Exercise description: Please carry forward the news piece on the Aalto University AI that helps designers build mood boards, picking up after its last sentence.

Selected excerpt:
# # # # # # #

News

Collaborative AI provides inspiration for designers

A new AI approach helps design practitioners to explore visual ideas

Researchers at Aalto university have developed a machine learning algorithm that collaborates with designers to create visual collages, called mood boards. The AI is integrated in a design tool, and makes recommendations, explains its choices, and adapts to the designer’s problem-solving process over time.

Inspiration can be hard to support using a computer. Creative processes evolve quickly and are exploratory in nature, so computers can struggle to keep up. An AI algorithm that gives suggestions that are weird and random is not useful and likely to be ignored by the designer, and an AI that is too conservative and only returns suggestions that match what has already been used is also not creatively useful. However by using a novel machine learning technique called a Cooperative Contextual Bandit (CCB) method, engineers and designers have developed an AI that strikes this creative balance.

# # # # # # #

Information provided:
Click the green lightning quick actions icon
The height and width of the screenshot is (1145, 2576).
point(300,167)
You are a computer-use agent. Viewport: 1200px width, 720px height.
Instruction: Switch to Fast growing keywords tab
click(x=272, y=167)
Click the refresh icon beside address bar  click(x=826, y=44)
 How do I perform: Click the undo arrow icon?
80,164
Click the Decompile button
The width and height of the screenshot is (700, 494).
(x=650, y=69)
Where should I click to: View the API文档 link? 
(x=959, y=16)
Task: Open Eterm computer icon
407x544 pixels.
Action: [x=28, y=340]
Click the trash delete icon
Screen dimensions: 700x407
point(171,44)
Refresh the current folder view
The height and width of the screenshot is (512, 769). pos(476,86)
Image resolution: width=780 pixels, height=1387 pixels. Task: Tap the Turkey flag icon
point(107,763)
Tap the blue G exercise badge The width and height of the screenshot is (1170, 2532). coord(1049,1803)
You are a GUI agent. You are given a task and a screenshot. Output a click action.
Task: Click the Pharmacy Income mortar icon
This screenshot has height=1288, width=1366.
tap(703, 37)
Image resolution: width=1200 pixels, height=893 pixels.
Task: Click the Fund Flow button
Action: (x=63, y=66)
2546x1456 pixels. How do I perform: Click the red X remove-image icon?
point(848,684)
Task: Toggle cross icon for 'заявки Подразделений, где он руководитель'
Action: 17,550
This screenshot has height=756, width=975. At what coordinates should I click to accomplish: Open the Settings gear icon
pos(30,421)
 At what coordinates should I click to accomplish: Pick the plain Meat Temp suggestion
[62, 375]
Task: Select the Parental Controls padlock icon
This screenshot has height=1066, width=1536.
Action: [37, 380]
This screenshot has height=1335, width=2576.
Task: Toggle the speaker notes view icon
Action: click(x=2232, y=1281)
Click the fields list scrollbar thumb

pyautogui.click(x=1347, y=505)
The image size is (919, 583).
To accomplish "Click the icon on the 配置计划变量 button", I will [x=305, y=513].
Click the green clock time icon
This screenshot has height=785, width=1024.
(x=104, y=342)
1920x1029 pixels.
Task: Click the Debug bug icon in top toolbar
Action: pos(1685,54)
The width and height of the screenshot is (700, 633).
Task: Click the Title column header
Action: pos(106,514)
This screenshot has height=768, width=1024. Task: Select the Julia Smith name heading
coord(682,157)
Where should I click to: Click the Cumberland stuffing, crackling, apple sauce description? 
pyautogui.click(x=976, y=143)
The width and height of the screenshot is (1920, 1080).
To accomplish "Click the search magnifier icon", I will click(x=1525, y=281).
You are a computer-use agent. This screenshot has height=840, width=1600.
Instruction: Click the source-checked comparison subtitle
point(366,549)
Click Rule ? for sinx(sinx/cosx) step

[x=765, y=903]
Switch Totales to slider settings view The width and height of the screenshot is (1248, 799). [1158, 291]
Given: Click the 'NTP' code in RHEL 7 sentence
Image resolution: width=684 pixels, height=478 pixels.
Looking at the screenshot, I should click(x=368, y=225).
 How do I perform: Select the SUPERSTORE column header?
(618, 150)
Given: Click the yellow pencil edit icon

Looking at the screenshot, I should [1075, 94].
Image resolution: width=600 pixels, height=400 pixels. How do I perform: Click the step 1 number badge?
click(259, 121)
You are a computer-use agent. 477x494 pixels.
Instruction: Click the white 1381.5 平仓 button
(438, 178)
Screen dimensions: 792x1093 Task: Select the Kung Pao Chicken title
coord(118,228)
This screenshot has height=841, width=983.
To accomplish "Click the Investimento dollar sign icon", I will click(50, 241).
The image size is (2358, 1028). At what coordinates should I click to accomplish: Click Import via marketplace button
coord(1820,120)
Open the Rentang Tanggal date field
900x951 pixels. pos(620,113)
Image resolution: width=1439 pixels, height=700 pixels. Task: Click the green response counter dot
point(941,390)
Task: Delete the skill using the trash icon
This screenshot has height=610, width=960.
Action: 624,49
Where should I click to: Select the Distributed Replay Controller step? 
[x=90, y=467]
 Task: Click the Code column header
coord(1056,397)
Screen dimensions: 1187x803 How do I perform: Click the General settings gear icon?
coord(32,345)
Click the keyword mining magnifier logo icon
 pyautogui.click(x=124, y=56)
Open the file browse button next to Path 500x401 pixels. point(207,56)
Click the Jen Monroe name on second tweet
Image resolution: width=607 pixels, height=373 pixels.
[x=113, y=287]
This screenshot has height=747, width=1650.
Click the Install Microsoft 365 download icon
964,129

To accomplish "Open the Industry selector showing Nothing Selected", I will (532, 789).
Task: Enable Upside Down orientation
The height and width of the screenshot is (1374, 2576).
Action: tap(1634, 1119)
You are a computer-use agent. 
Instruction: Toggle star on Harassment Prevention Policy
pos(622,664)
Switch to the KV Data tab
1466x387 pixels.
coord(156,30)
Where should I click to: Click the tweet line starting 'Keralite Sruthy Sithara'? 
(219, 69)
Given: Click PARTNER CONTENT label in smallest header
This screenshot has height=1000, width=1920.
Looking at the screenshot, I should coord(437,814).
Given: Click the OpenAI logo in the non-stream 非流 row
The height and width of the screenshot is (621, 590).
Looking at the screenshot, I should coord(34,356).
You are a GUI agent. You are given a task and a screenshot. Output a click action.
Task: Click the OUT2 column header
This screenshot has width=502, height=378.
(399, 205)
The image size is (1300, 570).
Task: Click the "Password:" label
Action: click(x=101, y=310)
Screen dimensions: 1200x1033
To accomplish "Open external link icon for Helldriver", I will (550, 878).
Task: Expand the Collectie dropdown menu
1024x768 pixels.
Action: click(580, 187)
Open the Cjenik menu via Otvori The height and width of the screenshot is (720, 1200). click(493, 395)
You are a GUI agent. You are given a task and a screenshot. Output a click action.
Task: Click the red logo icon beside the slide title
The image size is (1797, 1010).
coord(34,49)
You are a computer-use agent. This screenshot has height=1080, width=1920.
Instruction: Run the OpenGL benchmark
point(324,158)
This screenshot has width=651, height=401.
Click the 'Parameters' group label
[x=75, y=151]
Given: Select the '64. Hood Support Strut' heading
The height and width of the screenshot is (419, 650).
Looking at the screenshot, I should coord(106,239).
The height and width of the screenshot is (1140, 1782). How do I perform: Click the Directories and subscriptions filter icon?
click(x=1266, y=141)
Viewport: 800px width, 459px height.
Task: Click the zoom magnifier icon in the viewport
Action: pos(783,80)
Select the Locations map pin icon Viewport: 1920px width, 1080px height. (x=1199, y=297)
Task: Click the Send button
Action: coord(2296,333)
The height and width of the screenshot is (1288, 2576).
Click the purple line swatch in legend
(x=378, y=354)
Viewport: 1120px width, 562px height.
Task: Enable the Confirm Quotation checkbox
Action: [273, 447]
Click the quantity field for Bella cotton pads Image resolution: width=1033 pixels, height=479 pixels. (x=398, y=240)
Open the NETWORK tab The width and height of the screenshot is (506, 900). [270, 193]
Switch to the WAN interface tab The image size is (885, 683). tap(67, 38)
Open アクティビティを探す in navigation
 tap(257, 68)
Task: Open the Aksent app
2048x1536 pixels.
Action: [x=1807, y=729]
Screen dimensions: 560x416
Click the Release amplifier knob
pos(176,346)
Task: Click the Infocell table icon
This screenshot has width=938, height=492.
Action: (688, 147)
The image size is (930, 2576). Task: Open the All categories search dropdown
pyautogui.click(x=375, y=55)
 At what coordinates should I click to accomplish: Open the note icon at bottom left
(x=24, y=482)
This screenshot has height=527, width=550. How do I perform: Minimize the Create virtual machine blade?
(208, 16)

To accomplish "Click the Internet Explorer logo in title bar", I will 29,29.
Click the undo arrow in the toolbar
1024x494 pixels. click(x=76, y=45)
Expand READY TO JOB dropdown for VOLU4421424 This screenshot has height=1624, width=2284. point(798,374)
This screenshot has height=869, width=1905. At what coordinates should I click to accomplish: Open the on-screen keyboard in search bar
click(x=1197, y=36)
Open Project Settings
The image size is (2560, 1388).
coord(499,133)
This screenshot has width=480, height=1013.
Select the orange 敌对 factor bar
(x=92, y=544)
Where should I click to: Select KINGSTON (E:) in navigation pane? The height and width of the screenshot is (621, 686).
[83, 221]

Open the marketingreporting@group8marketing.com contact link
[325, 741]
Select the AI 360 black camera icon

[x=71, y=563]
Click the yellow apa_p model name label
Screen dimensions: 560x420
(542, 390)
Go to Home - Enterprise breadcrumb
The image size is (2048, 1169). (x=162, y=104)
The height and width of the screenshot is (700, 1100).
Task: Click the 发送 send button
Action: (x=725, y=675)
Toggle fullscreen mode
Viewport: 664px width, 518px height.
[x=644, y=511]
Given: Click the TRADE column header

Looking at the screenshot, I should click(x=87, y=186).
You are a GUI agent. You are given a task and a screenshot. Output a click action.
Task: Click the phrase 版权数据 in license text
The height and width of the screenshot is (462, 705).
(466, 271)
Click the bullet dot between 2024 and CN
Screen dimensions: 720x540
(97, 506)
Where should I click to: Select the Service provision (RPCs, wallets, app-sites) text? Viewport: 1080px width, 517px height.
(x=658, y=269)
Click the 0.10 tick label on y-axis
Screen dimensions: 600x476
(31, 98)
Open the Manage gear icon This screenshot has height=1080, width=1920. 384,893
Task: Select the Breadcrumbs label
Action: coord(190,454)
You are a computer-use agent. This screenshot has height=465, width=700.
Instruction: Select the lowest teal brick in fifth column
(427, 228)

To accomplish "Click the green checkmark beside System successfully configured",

# # # # # # #

In response:
Janin Koch, the researcher behind the work, says, "The advantages of the CCB method is that it is able decide whether to follow the current visual idea, or to explore new ideas depending on the current mood board. The ability of the new AI to work alongside designers encourages a form of human-computer collaboration in the design process."

Mood boards with and without AI
Mood boards created with AI (top) and without the AI (bottom)

The AI also learns from the current designer’s selection behaviour, and uses this behaviour to refine its suggestions. As part of their study the researchers asked a group of 16 designers to create mood boards with, and without the AI helping them. All designers use mood boards as inspiration tools in their work, from design fields including architecture, fashion, and graphic design. In the example on the right, the designer used the AI in the top image while working on a brief for a Health Store, while in the second worked without the AI on a banking firm's youth program.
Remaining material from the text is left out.